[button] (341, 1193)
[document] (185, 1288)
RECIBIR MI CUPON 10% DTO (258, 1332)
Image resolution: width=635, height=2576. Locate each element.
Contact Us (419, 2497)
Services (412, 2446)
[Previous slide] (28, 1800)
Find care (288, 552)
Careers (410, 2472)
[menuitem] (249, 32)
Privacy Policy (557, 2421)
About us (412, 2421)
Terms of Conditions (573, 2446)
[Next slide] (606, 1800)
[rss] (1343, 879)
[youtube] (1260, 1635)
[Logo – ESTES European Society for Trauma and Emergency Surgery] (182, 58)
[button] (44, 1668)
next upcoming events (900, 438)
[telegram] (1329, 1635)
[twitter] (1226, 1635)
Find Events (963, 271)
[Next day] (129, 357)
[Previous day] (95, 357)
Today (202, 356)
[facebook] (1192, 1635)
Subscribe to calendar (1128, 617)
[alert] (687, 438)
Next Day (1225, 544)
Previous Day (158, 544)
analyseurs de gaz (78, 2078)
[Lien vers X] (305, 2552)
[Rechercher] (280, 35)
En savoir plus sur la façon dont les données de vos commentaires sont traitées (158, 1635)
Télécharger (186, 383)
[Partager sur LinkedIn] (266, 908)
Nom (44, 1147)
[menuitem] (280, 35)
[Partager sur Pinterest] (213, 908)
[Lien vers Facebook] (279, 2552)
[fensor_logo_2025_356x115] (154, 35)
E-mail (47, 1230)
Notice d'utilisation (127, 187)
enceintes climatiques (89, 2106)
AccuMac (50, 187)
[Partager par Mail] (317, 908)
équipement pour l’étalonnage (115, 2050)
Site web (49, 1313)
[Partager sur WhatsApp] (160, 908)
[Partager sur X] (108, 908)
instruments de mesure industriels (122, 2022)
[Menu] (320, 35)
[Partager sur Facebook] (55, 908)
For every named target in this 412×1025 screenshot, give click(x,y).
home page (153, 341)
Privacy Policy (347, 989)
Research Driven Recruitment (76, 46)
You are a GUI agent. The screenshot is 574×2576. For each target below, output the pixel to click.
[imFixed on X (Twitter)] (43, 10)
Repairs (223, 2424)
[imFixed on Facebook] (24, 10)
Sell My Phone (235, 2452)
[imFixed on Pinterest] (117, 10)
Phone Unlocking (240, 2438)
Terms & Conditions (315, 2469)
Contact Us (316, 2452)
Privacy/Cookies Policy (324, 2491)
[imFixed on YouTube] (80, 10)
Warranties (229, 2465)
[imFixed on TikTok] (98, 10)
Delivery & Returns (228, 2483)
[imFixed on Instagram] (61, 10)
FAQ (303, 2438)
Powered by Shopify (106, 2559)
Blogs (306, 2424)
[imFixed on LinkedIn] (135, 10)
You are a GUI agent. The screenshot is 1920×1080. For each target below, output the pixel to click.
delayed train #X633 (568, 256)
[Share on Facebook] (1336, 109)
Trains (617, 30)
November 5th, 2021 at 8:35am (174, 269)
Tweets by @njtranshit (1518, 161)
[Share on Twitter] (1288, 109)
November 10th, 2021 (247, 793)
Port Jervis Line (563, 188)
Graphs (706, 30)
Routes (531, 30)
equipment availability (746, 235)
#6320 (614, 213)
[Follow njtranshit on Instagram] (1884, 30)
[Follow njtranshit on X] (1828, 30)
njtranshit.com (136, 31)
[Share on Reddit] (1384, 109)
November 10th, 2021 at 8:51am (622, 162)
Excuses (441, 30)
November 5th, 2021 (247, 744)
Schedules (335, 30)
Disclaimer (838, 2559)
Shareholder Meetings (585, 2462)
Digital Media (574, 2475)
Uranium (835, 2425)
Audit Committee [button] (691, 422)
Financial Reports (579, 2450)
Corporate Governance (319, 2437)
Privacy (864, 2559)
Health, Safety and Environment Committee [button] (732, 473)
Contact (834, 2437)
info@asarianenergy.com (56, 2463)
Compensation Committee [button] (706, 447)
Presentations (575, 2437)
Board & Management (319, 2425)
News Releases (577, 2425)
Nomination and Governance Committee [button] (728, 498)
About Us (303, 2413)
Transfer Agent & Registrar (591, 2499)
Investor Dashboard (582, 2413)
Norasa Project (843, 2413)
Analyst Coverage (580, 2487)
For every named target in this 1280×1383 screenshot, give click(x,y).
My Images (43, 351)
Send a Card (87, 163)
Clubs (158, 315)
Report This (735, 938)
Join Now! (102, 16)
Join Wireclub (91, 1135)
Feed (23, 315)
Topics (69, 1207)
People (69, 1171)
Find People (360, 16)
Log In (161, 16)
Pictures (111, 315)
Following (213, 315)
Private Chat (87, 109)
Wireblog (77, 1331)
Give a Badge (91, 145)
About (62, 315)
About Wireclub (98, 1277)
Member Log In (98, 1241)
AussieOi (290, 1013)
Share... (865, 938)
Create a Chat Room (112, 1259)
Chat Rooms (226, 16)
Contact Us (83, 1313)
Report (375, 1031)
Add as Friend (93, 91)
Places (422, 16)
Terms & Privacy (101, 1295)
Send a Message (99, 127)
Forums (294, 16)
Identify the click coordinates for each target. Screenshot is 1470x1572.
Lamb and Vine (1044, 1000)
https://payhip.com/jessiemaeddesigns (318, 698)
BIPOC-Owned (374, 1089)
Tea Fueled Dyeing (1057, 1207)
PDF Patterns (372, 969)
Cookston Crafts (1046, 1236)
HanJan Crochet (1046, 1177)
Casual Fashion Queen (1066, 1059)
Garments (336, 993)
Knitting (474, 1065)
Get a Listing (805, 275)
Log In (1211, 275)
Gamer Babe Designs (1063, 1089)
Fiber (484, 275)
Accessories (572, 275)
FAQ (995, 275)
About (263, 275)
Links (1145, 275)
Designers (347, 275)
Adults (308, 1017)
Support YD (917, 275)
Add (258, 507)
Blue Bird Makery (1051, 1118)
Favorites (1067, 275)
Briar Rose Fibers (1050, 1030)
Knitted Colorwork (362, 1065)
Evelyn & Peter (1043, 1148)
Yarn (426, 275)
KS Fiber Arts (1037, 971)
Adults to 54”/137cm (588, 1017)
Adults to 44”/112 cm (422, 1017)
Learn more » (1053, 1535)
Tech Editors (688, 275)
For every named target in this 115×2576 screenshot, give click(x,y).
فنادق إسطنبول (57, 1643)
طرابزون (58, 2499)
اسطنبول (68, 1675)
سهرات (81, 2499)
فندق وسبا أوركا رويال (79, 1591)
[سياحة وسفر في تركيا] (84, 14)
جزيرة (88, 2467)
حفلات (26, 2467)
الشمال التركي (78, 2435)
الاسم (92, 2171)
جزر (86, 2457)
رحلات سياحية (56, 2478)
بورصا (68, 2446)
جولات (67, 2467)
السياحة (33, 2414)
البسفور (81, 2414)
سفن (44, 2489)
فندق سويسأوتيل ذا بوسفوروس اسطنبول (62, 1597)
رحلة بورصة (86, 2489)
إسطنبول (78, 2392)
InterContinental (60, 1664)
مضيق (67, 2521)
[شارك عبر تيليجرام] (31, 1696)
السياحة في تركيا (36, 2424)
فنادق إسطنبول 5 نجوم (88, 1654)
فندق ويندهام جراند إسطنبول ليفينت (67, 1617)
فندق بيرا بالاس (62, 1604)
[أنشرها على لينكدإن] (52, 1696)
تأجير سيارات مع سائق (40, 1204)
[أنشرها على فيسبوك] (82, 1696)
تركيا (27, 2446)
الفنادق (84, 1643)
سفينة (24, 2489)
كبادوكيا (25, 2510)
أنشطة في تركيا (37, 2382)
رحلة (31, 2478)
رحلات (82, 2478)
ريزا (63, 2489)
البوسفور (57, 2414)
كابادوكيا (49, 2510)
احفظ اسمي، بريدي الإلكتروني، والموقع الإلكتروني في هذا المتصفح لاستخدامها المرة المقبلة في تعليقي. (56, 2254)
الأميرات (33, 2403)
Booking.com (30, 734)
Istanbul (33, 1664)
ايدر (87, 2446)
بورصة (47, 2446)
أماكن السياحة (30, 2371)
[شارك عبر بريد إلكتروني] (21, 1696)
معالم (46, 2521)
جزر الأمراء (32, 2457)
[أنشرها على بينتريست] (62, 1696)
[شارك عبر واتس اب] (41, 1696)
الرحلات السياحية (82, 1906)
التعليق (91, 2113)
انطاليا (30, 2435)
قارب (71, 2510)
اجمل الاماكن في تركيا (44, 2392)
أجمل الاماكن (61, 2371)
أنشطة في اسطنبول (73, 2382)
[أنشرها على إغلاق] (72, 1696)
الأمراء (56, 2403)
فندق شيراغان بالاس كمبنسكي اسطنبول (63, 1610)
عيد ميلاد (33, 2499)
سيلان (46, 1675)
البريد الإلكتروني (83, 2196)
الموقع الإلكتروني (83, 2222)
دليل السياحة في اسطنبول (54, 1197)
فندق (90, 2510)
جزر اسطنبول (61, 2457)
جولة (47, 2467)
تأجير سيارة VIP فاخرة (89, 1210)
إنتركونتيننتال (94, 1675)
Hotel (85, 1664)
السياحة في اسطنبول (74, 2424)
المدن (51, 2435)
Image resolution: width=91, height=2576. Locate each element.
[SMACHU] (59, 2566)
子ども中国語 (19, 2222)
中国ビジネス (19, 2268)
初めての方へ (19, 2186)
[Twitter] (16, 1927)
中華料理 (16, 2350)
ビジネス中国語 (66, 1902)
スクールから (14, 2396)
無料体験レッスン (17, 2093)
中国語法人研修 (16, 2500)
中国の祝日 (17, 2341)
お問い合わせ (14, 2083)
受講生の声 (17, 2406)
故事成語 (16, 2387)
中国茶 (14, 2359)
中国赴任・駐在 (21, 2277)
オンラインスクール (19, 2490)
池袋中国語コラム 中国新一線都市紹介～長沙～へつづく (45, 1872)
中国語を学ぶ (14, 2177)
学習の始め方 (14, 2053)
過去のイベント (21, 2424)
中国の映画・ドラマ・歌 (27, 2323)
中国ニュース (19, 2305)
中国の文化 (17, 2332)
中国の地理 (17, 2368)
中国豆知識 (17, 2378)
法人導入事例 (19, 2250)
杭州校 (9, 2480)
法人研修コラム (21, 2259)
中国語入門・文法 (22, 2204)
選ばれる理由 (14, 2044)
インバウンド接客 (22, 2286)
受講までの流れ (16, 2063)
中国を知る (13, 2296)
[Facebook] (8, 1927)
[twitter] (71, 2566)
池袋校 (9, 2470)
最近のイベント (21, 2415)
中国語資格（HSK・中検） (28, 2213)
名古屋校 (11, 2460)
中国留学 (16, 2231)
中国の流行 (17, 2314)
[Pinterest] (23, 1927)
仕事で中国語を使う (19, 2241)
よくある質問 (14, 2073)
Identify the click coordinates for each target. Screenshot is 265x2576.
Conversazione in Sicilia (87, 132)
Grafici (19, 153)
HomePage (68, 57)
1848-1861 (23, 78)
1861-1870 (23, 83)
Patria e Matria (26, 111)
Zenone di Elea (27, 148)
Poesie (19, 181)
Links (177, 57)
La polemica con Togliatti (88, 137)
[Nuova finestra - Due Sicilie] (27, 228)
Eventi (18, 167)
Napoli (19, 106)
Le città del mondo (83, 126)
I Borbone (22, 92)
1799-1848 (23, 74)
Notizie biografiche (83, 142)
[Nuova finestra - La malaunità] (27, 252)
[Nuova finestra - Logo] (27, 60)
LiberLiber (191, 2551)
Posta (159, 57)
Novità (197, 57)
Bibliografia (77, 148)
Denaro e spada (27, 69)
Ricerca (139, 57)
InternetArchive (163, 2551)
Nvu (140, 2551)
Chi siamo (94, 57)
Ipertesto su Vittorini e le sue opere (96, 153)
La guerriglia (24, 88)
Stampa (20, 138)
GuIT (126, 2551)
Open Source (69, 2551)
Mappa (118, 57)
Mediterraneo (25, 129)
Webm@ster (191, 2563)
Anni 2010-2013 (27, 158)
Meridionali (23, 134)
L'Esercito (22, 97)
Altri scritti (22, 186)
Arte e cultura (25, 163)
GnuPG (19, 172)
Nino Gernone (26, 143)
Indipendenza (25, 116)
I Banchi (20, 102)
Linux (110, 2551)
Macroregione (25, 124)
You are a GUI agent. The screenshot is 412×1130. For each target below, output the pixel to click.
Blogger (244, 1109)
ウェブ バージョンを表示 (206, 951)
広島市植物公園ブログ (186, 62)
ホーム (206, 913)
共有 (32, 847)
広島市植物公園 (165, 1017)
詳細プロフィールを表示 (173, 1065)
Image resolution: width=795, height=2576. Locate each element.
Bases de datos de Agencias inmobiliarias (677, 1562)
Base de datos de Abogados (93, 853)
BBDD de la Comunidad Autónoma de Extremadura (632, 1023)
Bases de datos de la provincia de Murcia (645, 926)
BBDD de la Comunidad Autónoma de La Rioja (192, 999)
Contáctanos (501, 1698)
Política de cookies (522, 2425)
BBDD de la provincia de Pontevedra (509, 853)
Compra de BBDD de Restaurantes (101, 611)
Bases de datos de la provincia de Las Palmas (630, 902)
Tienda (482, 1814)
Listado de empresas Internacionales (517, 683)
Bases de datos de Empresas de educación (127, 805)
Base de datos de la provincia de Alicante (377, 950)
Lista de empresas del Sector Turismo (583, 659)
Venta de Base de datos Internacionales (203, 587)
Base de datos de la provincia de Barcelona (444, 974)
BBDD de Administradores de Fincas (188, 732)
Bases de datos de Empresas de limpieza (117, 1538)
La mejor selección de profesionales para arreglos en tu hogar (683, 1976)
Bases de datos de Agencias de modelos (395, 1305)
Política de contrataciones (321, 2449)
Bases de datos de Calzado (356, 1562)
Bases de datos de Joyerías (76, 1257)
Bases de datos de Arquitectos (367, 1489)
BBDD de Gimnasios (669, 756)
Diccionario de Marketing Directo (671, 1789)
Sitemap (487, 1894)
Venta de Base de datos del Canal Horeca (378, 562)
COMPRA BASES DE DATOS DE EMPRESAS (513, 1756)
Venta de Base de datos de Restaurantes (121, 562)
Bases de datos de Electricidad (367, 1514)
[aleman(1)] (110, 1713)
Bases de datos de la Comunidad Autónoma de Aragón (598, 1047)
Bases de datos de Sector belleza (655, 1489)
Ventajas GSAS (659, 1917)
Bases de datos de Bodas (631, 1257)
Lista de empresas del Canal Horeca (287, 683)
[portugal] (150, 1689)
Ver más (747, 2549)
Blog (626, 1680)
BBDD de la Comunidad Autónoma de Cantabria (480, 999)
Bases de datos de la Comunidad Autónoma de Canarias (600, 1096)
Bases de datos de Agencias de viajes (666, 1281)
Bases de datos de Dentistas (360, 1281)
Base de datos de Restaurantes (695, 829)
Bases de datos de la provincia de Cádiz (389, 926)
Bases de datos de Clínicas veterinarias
•••
# About this exercise
Of the lines above, output exactly those from the line bearing "[Nuova finestra - Logo] (27, 60)" through the line bearing "Bases de datos de Agencias de modelos", inclusive.

# Exercise result
[Nuova finestra - Logo] (27, 60)
LiberLiber (191, 2551)
Posta (159, 57)
Novità (197, 57)
Bibliografia (77, 148)
Denaro e spada (27, 69)
Ricerca (139, 57)
InternetArchive (163, 2551)
Nvu (140, 2551)
Chi siamo (94, 57)
Ipertesto su Vittorini e le sue opere (96, 153)
La guerriglia (24, 88)
Stampa (20, 138)
GuIT (126, 2551)
Open Source (69, 2551)
Mappa (118, 57)
Mediterraneo (25, 129)
Webm@ster (191, 2563)
Anni 2010-2013 (27, 158)
Meridionali (23, 134)
L'Esercito (22, 97)
Altri scritti (22, 186)
Arte e cultura (25, 163)
GnuPG (19, 172)
Nino Gernone (26, 143)
Indipendenza (25, 116)
I Banchi (20, 102)
Linux (110, 2551)
Macroregione (25, 124)
You are a GUI agent. The screenshot is 412×1130. For each target below, output the pixel to click.
Blogger (244, 1109)
ウェブ バージョンを表示 (206, 951)
広島市植物公園ブログ (186, 62)
ホーム (206, 913)
共有 (32, 847)
広島市植物公園 (165, 1017)
詳細プロフィールを表示 (173, 1065)
Image resolution: width=795, height=2576. Locate each element.
Bases de datos de Agencias inmobiliarias (677, 1562)
Base de datos de Abogados (93, 853)
BBDD de la Comunidad Autónoma de Extremadura (632, 1023)
Bases de datos de la provincia de Murcia (645, 926)
BBDD de la Comunidad Autónoma de La Rioja (192, 999)
Contáctanos (501, 1698)
Política de cookies (522, 2425)
BBDD de la provincia de Pontevedra (509, 853)
Compra de BBDD de Restaurantes (101, 611)
Bases de datos de la provincia de Las Palmas (630, 902)
Tienda (482, 1814)
Listado de empresas Internacionales (517, 683)
Bases de datos de Empresas de educación (127, 805)
Base de datos de la provincia de Alicante (377, 950)
Lista de empresas del Sector Turismo (583, 659)
Venta de Base de datos Internacionales (203, 587)
Base de datos de la provincia de Barcelona (444, 974)
BBDD de Administradores de Fincas (188, 732)
Bases de datos de Empresas de limpieza (117, 1538)
La mejor selección de profesionales para arreglos en tu hogar (683, 1976)
Bases de datos de Agencias de modelos (395, 1305)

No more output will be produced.